Data provided section start
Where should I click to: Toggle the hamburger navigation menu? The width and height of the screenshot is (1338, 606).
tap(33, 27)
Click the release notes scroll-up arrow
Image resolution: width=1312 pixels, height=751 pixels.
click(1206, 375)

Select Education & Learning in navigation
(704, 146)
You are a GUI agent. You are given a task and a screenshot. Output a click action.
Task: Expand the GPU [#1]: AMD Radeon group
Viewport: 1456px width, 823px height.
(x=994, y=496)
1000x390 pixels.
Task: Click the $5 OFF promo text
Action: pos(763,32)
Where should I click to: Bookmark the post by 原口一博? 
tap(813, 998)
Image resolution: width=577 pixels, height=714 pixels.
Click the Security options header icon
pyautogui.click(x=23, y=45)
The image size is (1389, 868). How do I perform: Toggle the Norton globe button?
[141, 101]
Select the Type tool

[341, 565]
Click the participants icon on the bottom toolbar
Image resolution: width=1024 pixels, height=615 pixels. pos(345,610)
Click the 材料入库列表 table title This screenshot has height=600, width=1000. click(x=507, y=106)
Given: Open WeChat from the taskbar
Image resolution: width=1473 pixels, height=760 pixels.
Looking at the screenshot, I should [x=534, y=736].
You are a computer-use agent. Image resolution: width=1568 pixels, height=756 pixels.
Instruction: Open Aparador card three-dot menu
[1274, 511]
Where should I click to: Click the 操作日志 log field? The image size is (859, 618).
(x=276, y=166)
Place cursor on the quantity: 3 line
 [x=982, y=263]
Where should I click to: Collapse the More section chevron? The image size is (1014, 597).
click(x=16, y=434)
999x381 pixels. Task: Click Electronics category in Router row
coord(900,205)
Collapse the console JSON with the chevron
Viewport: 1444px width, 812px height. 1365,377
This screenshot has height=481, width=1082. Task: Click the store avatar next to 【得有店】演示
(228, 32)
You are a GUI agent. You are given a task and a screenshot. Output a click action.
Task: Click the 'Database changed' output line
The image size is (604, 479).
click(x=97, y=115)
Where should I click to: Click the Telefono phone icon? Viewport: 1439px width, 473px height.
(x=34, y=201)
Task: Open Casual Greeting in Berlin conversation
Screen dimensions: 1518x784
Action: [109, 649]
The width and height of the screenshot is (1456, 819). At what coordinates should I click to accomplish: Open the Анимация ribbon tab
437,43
Data provided section end
Goal of the exercise:
For this exercise, retype the complete listing exactly.

Output below:
Where should I click to: Toggle the hamburger navigation menu? The width and height of the screenshot is (1338, 606).
tap(33, 27)
Click the release notes scroll-up arrow
Image resolution: width=1312 pixels, height=751 pixels.
click(1206, 375)

Select Education & Learning in navigation
(704, 146)
You are a GUI agent. You are given a task and a screenshot. Output a click action.
Task: Expand the GPU [#1]: AMD Radeon group
Viewport: 1456px width, 823px height.
(x=994, y=496)
1000x390 pixels.
Task: Click the $5 OFF promo text
Action: pos(763,32)
Where should I click to: Bookmark the post by 原口一博? 
tap(813, 998)
Image resolution: width=577 pixels, height=714 pixels.
Click the Security options header icon
pyautogui.click(x=23, y=45)
The image size is (1389, 868). How do I perform: Toggle the Norton globe button?
[141, 101]
Select the Type tool

[341, 565]
Click the participants icon on the bottom toolbar
Image resolution: width=1024 pixels, height=615 pixels. pos(345,610)
Click the 材料入库列表 table title This screenshot has height=600, width=1000. click(x=507, y=106)
Given: Open WeChat from the taskbar
Image resolution: width=1473 pixels, height=760 pixels.
Looking at the screenshot, I should [x=534, y=736].
You are a computer-use agent. Image resolution: width=1568 pixels, height=756 pixels.
Instruction: Open Aparador card three-dot menu
[1274, 511]
Where should I click to: Click the 操作日志 log field? The image size is (859, 618).
(x=276, y=166)
Place cursor on the quantity: 3 line
 [x=982, y=263]
Where should I click to: Collapse the More section chevron? The image size is (1014, 597).
click(x=16, y=434)
999x381 pixels. Task: Click Electronics category in Router row
coord(900,205)
Collapse the console JSON with the chevron
Viewport: 1444px width, 812px height. 1365,377
This screenshot has height=481, width=1082. Task: Click the store avatar next to 【得有店】演示
(228, 32)
You are a GUI agent. You are given a task and a screenshot. Output a click action.
Task: Click the 'Database changed' output line
The image size is (604, 479).
click(x=97, y=115)
Where should I click to: Click the Telefono phone icon? Viewport: 1439px width, 473px height.
(x=34, y=201)
Task: Open Casual Greeting in Berlin conversation
Screen dimensions: 1518x784
Action: [109, 649]
The width and height of the screenshot is (1456, 819). At what coordinates should I click to accomplish: Open the Анимация ribbon tab
437,43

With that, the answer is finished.